It's a hell of a reminder not to take things for granted. Milo becoming ours is what we wanted but it wasn't an easy thing either. If you speak to Quentin, please tell him that he will always be welcome to see him and that words don't express how grateful we are for him.
I think it's too soon for all that. If I see him, I'll make sure he knows you guys are still filing for the adoption. Anything beyond that, I don't know. He passed out the first time he saw Milo.
I don't think it's something any of us can truly empathise with. Not on the level he's facing it. But it's okay, I at least got him to consider a session with Gabe.
Thank god for that. I was going to ask if you'd managed to get him to think about that at all. I know from experience how much talking to Gabe can help.
One of many things he's probably been thinking about. That, and the fact the hospital legal department felt the need to assume that because he's the baby's father, he would want to make funeral arrangements for the mother. He just told them to call her family. Took balls.
I've put in a complaint. He shut it down. I don't think he's been thinking about anything but Milo. If anything, he's probably extensively angry at her for being the cause of the baby's pain.

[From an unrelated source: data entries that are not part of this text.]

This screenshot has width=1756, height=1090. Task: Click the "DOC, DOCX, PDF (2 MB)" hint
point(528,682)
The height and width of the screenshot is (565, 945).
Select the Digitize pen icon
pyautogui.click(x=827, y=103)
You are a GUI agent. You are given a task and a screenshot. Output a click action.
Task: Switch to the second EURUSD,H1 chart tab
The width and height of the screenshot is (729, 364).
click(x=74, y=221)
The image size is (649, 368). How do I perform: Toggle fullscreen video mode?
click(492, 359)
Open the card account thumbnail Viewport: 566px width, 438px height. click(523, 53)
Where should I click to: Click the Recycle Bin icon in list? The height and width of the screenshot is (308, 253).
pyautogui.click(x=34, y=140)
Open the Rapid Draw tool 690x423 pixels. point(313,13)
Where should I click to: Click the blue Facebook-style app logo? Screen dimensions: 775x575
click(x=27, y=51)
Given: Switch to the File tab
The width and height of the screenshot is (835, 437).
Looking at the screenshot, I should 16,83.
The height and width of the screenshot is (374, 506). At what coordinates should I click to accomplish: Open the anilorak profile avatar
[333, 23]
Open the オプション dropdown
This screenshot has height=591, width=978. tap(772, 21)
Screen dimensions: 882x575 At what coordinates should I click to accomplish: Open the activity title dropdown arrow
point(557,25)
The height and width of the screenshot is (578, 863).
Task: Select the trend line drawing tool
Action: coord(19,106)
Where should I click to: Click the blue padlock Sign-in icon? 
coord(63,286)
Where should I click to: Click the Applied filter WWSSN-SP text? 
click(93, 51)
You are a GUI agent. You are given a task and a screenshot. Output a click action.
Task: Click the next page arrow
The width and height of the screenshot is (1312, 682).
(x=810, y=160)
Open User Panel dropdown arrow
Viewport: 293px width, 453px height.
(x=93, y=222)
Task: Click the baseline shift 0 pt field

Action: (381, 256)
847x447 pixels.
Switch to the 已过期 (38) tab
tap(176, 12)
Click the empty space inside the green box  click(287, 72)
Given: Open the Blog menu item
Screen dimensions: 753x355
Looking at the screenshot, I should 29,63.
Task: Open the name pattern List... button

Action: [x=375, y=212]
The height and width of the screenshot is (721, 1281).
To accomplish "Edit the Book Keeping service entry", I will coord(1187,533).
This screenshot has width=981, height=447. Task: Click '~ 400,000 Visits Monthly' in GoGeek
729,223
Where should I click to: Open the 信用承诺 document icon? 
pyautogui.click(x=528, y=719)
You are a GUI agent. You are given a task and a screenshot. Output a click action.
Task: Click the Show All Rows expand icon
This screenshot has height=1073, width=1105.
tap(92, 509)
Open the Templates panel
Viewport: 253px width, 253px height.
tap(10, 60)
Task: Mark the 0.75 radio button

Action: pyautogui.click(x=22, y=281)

It's not something to be just thrown at him like that. I'm glad he put a stop to that. It's not his issue to deal with. Milo's problems are more than enough for him without Sophie in the picture. My heart breaks for that lad.
His whole life lately has just been thrown at him. He's a really good guy, and from what I know of him, this whole choice would have torn his heart out, but he would have done it for Milo. Just like what he did for him back when he went to prison.
From what you've told me about him, he really does sound like a sweetheart. He wouldn't have gone to prison to protect his son if he were an arse. It just makes me that much more determined to take care of the little one.
I fell in love with Milo from the start. If you ask Luke... I've wanted him since day one. We've wanted a baby for a long time, and this wasn't ever how we foresaw it happening, but both of us dealt with what we were feeling in our own way, and realized that we both really wanted to help him and love him. We want to be his parents, and both of us are hoping like hell that's not a short-term role to be filled.
I don't know if Quentin will ultimately want involvement. He might feel like he's intruding on you guys, but he trusts you. I know that much. He was asking all the understandable questions.
As any parent who loves their child would. Whether he does or he doesn't, it's there if he wants to. We won't see him as intruding. He just made the choice to give us one of the most beautiful gifts anyone ever could. It breaks my heart to imagine what all the poor guy's been through, and now going through something as difficult as giving up his wee son altogether... It hurts to even imagine.